Women’s euro is less than men’s

Akava has initiated a campaign aimed at promoting gender pay equality. The amount of women’s euro or female euro on the payslip remains significantly lower than that of men.  

“In 2014, the total earnings of women were approximately 82 per cent of men’s earnings. This figure includes any result-based bonuses paid. In 2010, the earnings of women were about 81 per cent of men’s earnings, so there has essentially been no change,” says Joonas Miettinen, Researcher at Akava.

Women’s earnings in relation to men’s earnings

These figures were taken from the Structure of Earnings statistics published by Statistics Finland. Miettinen digs even deeper for older statistics. In 2006, the total earnings of women were approximately 79 per cent of men’s earnings.
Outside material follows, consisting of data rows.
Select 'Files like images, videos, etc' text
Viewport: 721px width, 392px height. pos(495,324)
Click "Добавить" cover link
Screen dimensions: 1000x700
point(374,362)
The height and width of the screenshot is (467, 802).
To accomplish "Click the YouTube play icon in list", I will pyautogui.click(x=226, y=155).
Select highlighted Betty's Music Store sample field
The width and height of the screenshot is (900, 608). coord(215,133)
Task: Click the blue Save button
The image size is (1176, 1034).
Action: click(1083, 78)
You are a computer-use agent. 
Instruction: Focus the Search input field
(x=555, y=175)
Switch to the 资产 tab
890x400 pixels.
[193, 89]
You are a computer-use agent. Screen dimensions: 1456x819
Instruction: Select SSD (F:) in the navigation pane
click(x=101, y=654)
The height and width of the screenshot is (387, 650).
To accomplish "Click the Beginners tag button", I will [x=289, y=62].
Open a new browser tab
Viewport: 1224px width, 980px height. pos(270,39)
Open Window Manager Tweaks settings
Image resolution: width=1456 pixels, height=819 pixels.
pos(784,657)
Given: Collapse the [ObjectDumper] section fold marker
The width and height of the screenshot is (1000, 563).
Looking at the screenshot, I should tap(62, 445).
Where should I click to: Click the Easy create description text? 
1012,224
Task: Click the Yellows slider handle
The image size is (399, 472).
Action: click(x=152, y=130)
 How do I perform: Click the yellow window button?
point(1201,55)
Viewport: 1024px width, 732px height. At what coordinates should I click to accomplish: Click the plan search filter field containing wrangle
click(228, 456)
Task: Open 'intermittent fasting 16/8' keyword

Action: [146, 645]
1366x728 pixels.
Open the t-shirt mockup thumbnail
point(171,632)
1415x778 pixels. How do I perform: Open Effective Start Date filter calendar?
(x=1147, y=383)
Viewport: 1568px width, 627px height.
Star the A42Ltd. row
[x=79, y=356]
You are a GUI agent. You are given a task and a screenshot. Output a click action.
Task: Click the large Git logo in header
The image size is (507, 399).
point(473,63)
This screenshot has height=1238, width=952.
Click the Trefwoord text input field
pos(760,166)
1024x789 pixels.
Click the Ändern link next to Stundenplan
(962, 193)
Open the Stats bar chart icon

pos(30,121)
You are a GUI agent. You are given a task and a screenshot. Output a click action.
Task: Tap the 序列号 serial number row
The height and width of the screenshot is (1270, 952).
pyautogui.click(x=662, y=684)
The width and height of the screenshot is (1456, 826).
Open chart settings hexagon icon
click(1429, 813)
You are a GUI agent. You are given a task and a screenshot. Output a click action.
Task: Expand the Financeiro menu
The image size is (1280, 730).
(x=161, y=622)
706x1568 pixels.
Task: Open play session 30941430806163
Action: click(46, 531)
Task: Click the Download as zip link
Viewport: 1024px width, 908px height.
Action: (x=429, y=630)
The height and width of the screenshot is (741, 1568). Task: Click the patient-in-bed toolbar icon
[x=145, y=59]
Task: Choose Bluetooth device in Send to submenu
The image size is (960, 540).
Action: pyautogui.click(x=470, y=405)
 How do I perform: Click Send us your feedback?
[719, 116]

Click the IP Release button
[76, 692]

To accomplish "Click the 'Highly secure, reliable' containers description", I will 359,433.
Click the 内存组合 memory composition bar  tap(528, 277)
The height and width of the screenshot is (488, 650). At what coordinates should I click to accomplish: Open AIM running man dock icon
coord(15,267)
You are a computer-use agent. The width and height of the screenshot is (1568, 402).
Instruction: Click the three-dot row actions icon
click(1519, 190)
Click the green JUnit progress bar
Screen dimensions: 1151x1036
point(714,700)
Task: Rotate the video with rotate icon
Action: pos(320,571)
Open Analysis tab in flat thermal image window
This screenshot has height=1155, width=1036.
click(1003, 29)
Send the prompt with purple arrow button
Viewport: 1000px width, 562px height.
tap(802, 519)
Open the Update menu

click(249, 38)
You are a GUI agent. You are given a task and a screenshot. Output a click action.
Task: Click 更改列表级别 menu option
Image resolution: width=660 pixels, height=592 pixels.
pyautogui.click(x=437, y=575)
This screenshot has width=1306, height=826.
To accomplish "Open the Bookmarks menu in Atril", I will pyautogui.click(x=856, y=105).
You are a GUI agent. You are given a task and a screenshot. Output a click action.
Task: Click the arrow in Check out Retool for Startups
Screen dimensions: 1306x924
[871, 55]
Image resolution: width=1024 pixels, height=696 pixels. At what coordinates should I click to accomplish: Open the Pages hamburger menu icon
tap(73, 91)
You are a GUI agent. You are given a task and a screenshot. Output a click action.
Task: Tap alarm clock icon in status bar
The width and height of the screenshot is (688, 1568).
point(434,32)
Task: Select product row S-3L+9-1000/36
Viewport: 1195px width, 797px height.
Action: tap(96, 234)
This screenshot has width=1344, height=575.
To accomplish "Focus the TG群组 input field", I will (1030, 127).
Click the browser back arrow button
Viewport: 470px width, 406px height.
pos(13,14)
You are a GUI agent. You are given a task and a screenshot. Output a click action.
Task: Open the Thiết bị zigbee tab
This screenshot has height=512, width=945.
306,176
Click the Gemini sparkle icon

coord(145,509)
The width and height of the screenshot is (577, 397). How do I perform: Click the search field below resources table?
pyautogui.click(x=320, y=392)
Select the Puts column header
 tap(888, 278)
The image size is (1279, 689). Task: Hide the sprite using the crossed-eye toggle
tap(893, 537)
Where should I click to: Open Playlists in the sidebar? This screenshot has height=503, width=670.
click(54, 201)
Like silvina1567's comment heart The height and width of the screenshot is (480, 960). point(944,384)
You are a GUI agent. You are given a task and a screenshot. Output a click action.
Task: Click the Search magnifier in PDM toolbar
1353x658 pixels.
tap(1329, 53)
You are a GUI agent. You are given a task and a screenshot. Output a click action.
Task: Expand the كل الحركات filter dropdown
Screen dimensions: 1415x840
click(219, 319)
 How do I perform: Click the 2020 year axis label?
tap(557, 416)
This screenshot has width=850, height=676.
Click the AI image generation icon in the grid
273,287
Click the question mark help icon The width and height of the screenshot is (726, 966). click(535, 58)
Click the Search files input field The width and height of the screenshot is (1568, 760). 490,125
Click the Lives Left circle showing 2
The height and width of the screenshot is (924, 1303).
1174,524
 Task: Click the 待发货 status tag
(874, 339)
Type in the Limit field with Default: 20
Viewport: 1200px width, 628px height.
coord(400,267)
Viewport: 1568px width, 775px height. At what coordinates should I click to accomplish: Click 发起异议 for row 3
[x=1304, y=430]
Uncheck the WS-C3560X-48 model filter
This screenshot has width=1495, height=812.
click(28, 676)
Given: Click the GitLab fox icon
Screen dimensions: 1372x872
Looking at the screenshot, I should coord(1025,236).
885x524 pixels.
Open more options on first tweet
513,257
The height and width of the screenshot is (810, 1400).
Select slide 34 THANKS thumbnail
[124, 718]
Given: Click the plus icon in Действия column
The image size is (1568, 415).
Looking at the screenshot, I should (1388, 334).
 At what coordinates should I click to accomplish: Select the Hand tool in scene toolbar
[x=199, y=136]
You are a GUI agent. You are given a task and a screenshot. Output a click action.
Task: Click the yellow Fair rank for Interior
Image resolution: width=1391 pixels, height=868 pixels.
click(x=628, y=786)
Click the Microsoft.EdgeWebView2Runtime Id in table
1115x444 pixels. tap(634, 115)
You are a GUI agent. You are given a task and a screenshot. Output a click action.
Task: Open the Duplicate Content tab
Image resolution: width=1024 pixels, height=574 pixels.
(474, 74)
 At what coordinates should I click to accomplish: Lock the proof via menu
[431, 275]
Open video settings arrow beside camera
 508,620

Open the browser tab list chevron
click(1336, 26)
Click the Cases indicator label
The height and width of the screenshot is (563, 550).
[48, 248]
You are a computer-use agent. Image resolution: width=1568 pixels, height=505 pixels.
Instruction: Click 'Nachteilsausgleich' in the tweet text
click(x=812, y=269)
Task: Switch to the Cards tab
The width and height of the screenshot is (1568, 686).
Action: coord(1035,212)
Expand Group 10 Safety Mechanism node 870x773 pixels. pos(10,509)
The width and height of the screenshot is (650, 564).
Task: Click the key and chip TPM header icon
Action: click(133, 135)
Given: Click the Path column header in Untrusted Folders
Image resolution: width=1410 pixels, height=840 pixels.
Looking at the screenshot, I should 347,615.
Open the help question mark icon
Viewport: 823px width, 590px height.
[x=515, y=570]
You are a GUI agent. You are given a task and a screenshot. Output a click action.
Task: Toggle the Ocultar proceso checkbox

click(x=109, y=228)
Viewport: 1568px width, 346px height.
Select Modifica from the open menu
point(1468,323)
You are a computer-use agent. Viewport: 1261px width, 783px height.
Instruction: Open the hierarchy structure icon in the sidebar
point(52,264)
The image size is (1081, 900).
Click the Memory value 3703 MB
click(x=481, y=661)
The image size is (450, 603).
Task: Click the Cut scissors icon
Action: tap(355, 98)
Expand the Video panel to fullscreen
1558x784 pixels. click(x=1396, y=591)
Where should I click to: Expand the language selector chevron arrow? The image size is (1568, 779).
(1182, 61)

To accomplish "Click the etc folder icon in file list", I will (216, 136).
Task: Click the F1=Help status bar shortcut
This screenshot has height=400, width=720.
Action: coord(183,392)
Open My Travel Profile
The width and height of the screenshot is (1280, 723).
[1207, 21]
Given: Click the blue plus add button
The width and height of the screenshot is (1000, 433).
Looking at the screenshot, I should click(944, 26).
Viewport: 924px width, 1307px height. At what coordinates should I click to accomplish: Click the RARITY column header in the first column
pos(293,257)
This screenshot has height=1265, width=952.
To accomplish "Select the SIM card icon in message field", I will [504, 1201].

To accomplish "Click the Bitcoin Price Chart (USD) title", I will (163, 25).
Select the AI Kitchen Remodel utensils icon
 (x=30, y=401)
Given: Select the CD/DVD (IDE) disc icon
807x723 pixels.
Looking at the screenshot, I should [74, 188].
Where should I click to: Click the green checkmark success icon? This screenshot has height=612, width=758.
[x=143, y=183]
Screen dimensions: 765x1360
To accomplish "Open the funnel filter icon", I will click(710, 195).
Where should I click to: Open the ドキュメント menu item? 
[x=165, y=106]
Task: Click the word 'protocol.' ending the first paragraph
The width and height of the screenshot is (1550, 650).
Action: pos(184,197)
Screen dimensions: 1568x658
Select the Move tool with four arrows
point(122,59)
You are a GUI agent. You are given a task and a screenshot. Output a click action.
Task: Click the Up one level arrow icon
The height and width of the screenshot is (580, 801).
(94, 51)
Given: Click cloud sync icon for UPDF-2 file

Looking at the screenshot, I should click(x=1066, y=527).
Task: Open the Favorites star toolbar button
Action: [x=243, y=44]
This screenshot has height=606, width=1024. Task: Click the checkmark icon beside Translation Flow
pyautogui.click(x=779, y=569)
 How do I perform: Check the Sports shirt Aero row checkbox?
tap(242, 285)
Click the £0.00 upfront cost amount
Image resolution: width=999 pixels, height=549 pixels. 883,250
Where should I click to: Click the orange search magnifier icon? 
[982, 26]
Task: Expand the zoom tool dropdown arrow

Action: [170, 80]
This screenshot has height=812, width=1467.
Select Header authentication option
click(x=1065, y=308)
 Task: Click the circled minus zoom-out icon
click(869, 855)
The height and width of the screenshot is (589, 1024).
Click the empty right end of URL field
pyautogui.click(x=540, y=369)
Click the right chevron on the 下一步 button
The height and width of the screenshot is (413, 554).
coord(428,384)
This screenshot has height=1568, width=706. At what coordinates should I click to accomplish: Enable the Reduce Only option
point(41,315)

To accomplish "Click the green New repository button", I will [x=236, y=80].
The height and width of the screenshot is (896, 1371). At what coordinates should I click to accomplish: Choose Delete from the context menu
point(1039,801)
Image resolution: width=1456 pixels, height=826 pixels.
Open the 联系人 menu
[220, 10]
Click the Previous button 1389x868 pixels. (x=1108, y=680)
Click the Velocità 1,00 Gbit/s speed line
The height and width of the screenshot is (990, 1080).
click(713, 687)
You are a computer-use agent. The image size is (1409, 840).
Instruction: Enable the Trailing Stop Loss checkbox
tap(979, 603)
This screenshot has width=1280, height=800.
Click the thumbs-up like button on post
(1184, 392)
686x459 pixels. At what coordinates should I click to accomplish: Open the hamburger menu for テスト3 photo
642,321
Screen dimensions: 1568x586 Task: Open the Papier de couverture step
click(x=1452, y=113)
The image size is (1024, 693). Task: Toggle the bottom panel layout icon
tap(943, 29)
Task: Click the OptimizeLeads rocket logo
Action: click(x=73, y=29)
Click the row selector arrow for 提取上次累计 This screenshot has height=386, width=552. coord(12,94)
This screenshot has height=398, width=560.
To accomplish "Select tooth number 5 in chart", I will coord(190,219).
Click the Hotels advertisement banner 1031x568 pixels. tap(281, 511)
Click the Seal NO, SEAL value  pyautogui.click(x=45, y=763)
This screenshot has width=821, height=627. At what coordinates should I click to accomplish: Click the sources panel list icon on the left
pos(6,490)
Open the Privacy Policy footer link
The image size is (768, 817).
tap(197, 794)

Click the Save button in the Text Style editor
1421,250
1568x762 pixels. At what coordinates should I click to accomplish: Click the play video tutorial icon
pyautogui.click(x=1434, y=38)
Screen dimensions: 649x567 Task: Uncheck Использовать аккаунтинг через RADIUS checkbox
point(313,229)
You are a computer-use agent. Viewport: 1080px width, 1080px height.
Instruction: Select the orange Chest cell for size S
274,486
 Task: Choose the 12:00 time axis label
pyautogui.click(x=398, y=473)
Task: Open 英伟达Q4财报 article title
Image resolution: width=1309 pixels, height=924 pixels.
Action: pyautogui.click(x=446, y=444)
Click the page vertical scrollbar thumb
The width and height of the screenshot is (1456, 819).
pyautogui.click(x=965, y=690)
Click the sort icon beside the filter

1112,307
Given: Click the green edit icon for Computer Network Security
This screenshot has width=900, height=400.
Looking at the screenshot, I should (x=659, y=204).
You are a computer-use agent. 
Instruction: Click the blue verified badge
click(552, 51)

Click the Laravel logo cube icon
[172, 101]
This gender pay gap will continue to be a burden for today's wage and salary earners long into the future. Lower pay means a lower pension as well.

The gender pay gap varies by professional groupings and employer sectors. The gap is the least among senior specialists working for the State. In this group, women earn approximately 95 per cent of what men earn.

“The State has stepped up in terms of gender pay equality. Statistically, the greatest pay gap is found among directors in the municipal sector,” states Miettinen.

According to statistics, female directors employed by the State earn more than men, but there is a certain bias in the figures. Military officers are classified as higher civil servants. They earn less than other directors, and the majority of military officers are men.

The statistics of Statistics Finland contain no information about the earnings of directors or executives in the private sector. This means that the statistics are missing earnings information for about twenty thousand directors or executives. If earnings information for upper management in companies were to be included, it would likely amplify the gender gap. A study was carried out in Sweden that showed a difference of 27 per cent between the earnings of male and female directors within the private sector.

Career paths make a difference

Miettinen states that the gender pay gap is also affected by the type of careers that the different genders gravitate towards. Men typically choose professions with higher pay levels. Similarly, the pay gap is affected by the different career paths taken. Women stay for longer periods at home taking care of their families, and men are more often found in higher-paying managerial positions. Additionally, overtime compensation and result-based bonuses further increase the pay gap.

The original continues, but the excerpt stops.